Molecular cell (2012-10-16)
Guntram Borck, Byung-Sik Shin, Barbara Stiller, Aviva Mimouni-Bloch, Holger Thiele, Joo-Ran Kim, Meghna Thakur, Cindy Skinner, Lara Aschenbach, Pola Smirin-Yosef, Adi Har-Zahav, Gudrun Nürnberg, Janine Altmüller, Peter Frommolt, Kay Hofmann, Osnat Konen, Peter Nürnberg, Arnold Munnich, Charles E Schwartz, Doron Gothelf, Laurence Colleaux, Thomas E Dever, Christian Kubisch, Lina Basel-Vanagaite
RÉSUMÉ

Together with GTP and initiator methionyl-tRNA, translation initiation factor eIF2 forms a ternary complex that binds the 40S ribosome and then scans an mRNA to select the AUG start codon for protein synthesis. Here, we show that a human X-chromosomal neurological disorder characterized by intellectual disability and microcephaly is caused by a missense mutation in eIF2γ (encoded by EIF2S3), the core subunit of the heterotrimeric eIF2 complex.
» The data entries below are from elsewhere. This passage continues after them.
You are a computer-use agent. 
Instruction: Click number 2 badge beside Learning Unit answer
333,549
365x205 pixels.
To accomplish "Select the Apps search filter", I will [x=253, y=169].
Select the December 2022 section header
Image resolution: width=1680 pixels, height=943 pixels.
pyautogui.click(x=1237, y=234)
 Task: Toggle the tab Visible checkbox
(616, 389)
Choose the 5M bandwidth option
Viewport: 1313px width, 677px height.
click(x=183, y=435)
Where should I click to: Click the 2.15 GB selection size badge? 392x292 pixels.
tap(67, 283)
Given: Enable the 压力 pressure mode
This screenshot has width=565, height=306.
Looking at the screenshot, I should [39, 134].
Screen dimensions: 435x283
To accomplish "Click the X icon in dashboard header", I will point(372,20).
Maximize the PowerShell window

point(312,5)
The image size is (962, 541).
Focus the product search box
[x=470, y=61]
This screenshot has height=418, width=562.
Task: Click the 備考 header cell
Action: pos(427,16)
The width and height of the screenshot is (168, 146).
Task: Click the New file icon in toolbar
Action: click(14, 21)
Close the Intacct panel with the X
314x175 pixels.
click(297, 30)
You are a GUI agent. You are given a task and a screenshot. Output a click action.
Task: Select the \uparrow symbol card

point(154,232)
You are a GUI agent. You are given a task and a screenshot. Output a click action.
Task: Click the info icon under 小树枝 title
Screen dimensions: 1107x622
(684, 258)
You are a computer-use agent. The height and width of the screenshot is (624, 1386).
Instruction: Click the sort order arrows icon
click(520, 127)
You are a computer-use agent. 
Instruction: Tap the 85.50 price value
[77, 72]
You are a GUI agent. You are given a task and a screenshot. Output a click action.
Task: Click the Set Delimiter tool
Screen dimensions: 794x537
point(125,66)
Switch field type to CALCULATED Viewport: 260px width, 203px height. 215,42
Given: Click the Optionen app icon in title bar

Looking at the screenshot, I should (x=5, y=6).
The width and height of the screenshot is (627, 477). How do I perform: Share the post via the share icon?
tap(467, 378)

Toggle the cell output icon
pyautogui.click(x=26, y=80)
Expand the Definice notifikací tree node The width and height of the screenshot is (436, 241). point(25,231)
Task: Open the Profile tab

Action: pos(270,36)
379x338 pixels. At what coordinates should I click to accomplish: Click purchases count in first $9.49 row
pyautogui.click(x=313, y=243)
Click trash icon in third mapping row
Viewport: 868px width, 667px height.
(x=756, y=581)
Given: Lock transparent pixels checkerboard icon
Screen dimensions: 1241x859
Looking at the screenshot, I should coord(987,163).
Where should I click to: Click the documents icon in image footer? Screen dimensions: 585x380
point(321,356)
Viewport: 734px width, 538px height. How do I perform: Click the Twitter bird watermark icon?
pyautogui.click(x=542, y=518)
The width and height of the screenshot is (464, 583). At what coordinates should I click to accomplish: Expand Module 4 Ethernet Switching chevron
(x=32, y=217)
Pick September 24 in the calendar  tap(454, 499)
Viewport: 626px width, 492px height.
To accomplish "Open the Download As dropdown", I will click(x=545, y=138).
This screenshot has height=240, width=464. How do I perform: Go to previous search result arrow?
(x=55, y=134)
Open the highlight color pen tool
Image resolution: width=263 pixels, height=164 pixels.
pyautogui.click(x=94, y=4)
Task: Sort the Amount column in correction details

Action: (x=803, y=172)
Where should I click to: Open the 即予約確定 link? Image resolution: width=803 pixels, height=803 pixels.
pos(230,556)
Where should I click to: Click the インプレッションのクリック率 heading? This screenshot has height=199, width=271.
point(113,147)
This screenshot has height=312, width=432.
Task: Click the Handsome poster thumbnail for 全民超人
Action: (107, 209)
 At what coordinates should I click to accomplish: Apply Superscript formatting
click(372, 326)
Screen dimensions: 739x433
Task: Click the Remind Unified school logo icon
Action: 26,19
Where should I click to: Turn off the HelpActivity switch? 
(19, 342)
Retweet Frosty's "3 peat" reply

Biochemical studies of human cells overexpressing the eIF2γ mutant and of yeast eIF2γ with the analogous mutation revealed a defect in binding the eIF2β subunit to eIF2γ. Consistent with this loss of eIF2 integrity, the yeast eIF2γ mutation impaired translation start codon selection and eIF2 function in vivo in a manner that was suppressed by overexpressing eIF2β. These findings directly link intellectual disability to impaired translation initiation, and provide a mechanistic basis for the human disease due to partial loss of eIF2 function.